Kilgore wanted to create a reserve of scientifically trained personnel who could be mobilized for strategic purposes. ... The National Science Foundation, therefore, was created in 1950, in the same year (and for the same reasons) as the National Security Council.[1]

A few scholars have recognized the potentially harmful effects of this approach. Best known is the “distortion thesis” of historian Paul Forman, which holds that WWII and Cold War national security concerns distorted the path of the physical sciences.

Applied to technology, there is the “crowding out” thesis, most closely associated with Seymour Melman, which maintains that, during the Cold War, commercial R&D was crowded out by government-funded R&D. As summarized by the distinguished historian of technology David Hounshell,

Research, development and manufacture for a single customer (the national security state or the military) led firms and whole industries into a kind of fatal attraction, which ultimately undermined their ability to compete in the global economy in which consumers had very different wants than those of the military; “spin offs” from military projects into the civilian economy simply did not compensate for the drawbacks of being dependent on military contracting.

Again, the Broken Window Fallacy

We see once again the relevance of Frédéric Bastiat’s Broken Window Fallacy. That is, the research and development institutions created and sustained by government are like the pane of class in the broken window. We see it being repaired but cannot see what might have been produced with those same resources had the glass not been broken.

Similarly, we see what is produced by government scientists producing R&D for the state, but we don’t see things we would have had the market been able to function in the absence of a giant militaristic government.

There is no doubt that military spending had a substantial effect on technological innovation. But was it a good one? Military spending distorts the efforts of scientists and engineers, and redirects them to particular projects, ones that do not necessarily generate benefits for consumers.

Military-funded R&D, like any government-funded projects, does not have to pass any kind of market test, so there is no way to know if it is actually beneficial to consumers. We cannot rely on the judgments of government scientists and scholars to say what are the “best” technologies. Remember Betamax? The experts told us that Betamax technology was superior to VHS tapes, from an engineering point of view. Yet, in the end, VHS proved to be economically superior in that consumers ultimately chose VHS over Beta. Betamax failed the market test in spite of its arguably superior technology.

Today, when we look at private companies like Google, Apple, and Facebook and marvel at their innovations, we should remember that these companies are constantly subject to market tests, and that the goods and services they innovate must be accepted by consumers to be profitable.
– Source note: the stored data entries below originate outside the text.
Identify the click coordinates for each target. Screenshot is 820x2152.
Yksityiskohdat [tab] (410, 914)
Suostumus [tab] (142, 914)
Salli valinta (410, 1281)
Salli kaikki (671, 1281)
When they succeed, we know that they are creating value for society because consumers have chosen their products and services over others.
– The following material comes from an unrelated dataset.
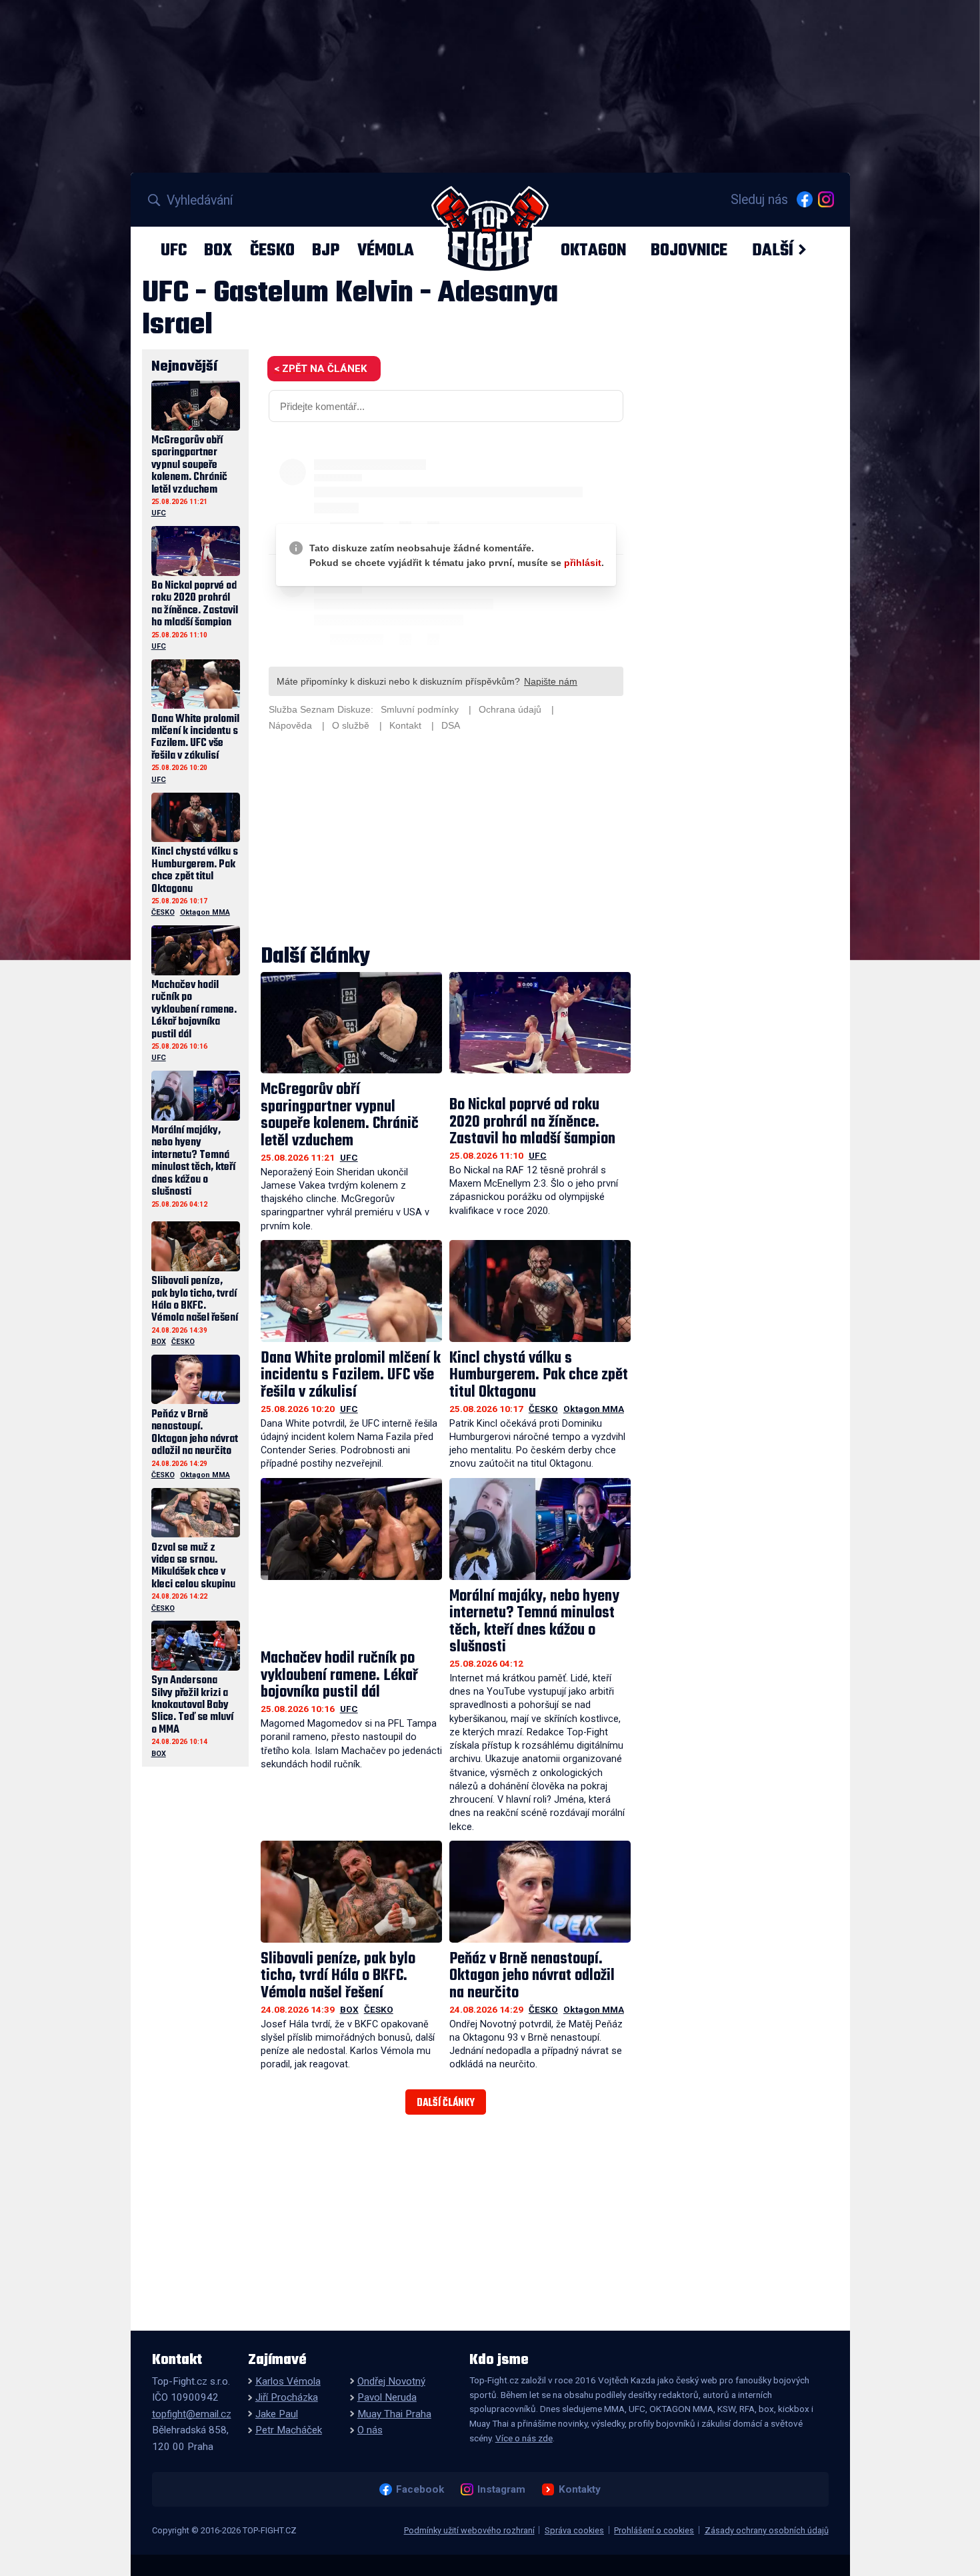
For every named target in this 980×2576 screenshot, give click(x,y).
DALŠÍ (772, 250)
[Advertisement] (446, 840)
Success, for government-funded researchers and engineers, on the other hand, means winning grants and contracts, and getting more money from the taxpayer, who has little say in what gets done.
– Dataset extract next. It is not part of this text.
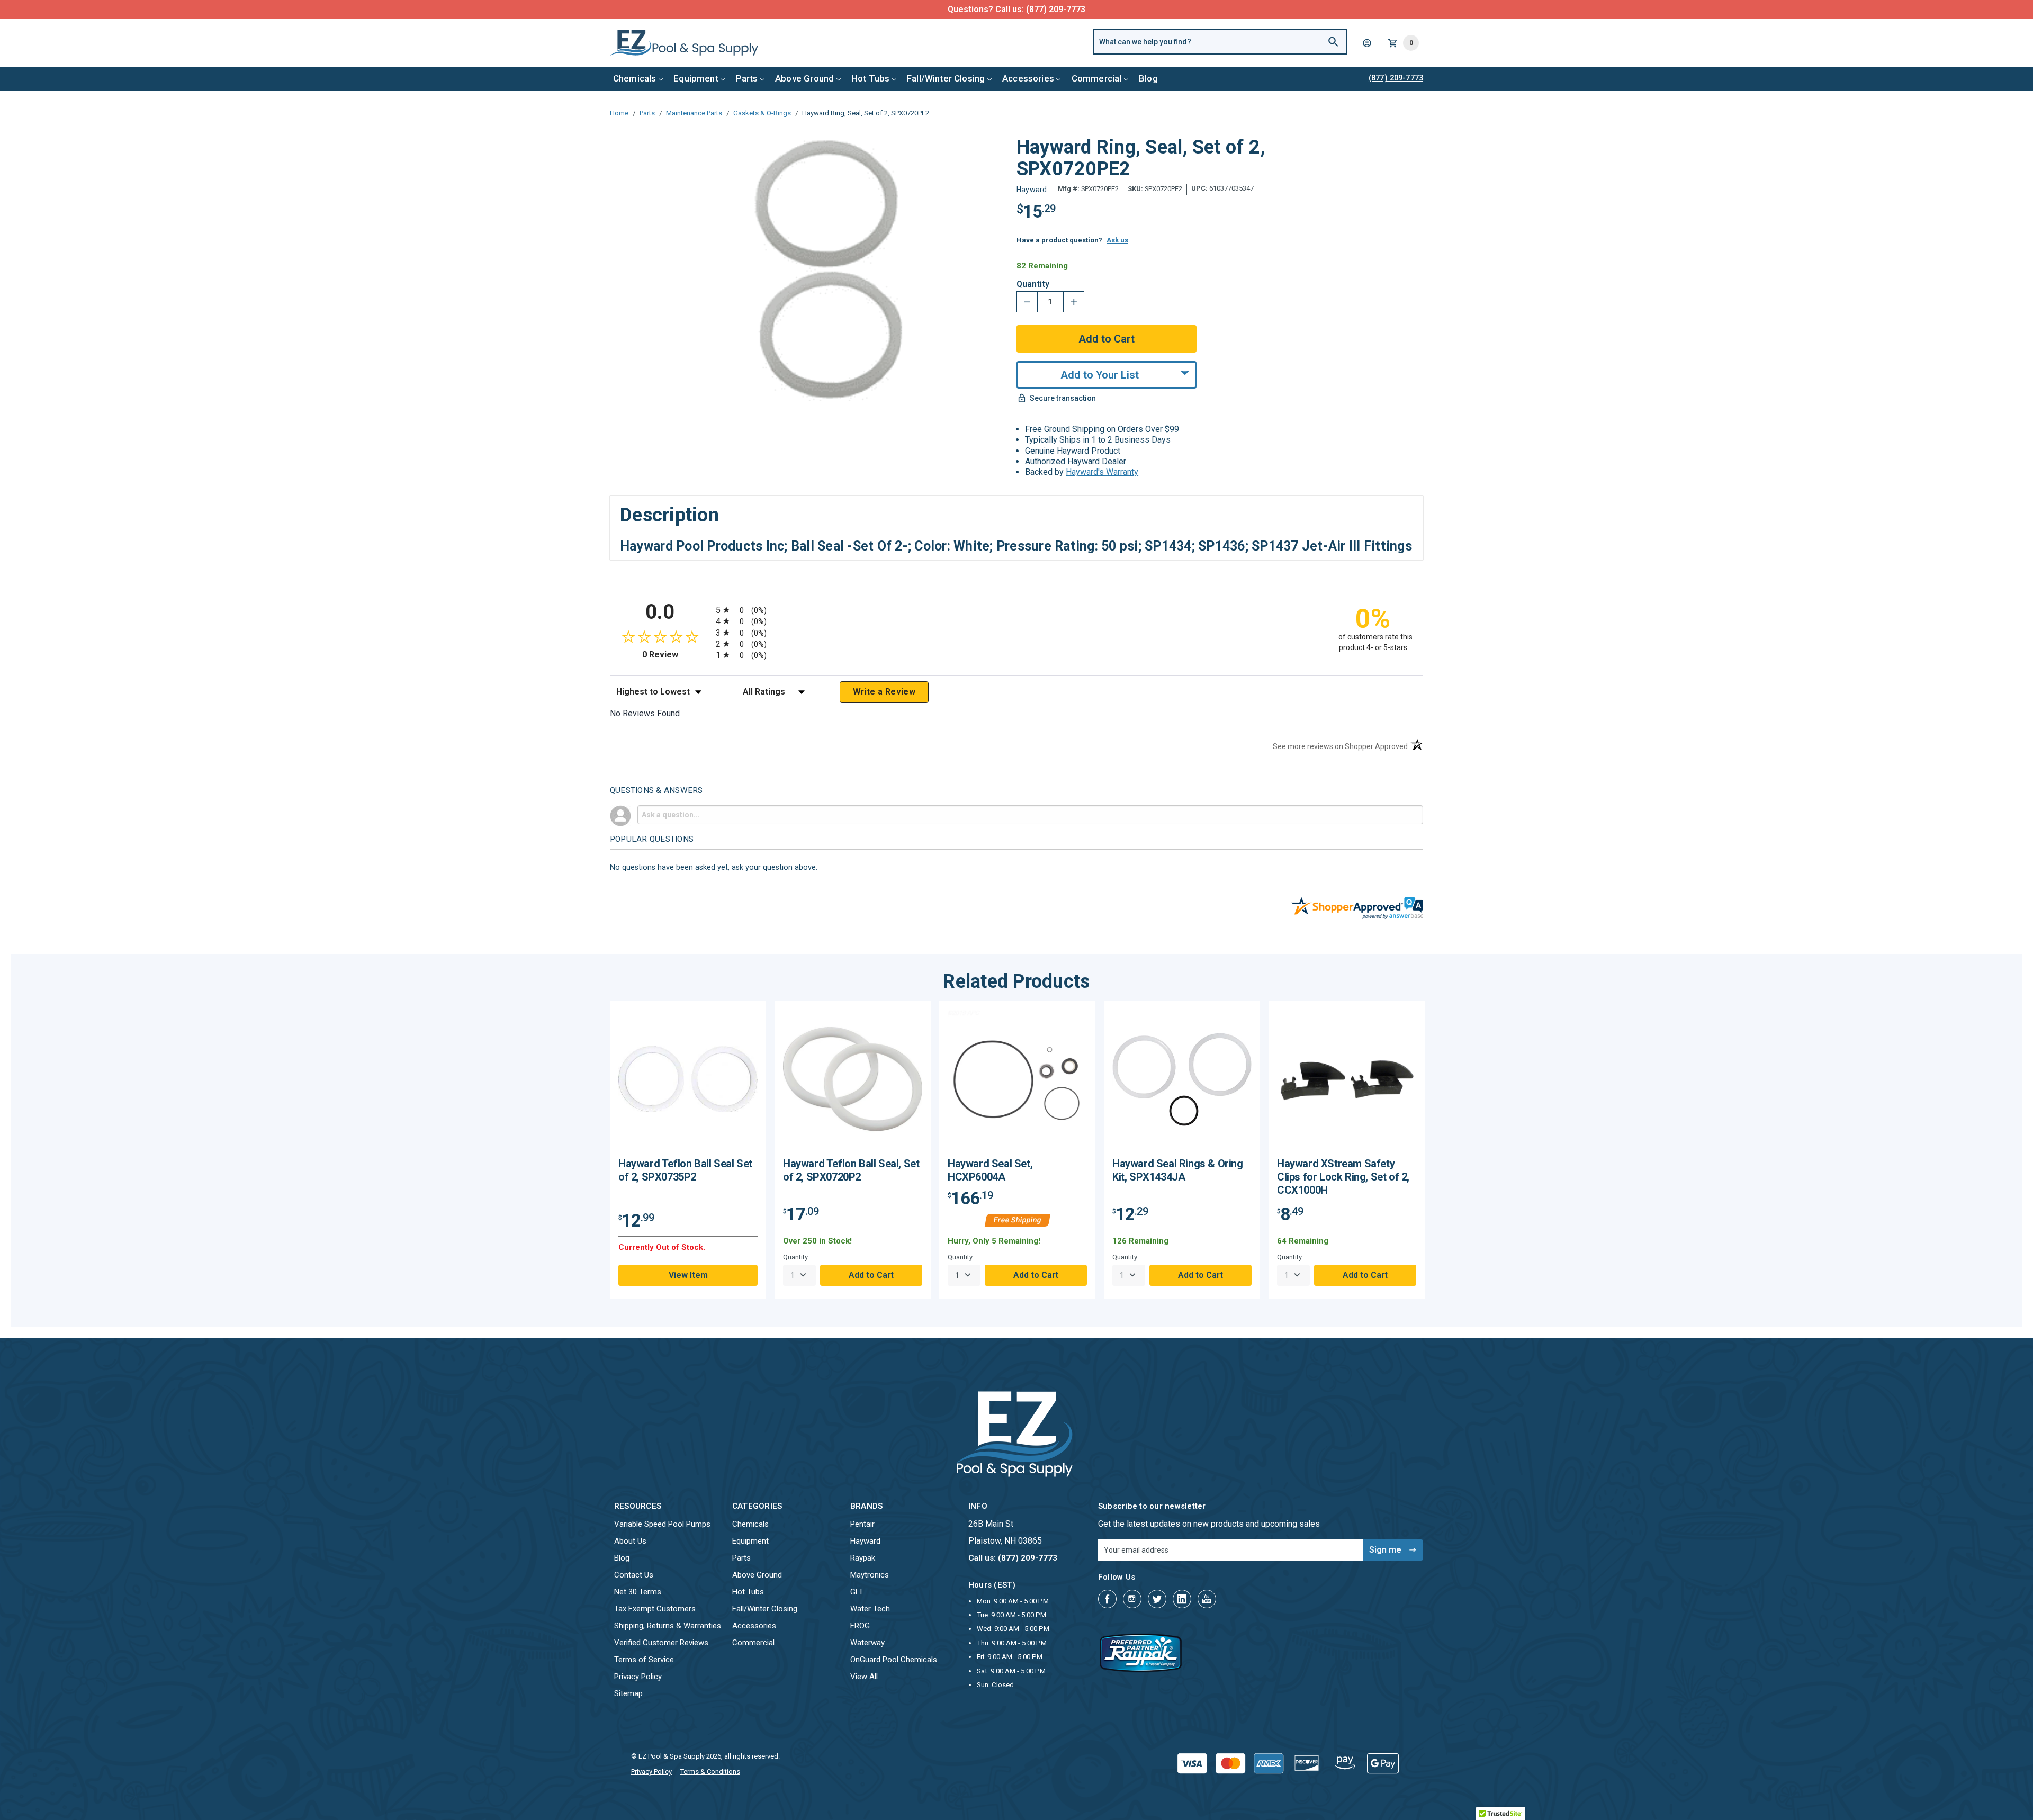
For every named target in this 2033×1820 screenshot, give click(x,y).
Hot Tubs (870, 78)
The reality is far more complicated than the myths repeated by those who claim that many of the technologies and innovations we now value were produced single-handedly by government. Yet, the historical reality does not diminish the ease with which Obama and other fans of government spending can point to innovations like the internet and the interstate highways and say “you didn’t build that.” We can only speculate on what might have been produced had the market been allowed to function. Likewise, we can still see the pyramids today and marvel at the innovation that went into their construction, but unfortunately, the wealth and labor stolen from ordinary Egyptians to build them has now been long forgotten.

--------------------------------------------
1. Economic Laws of Scientific Research, p. 154.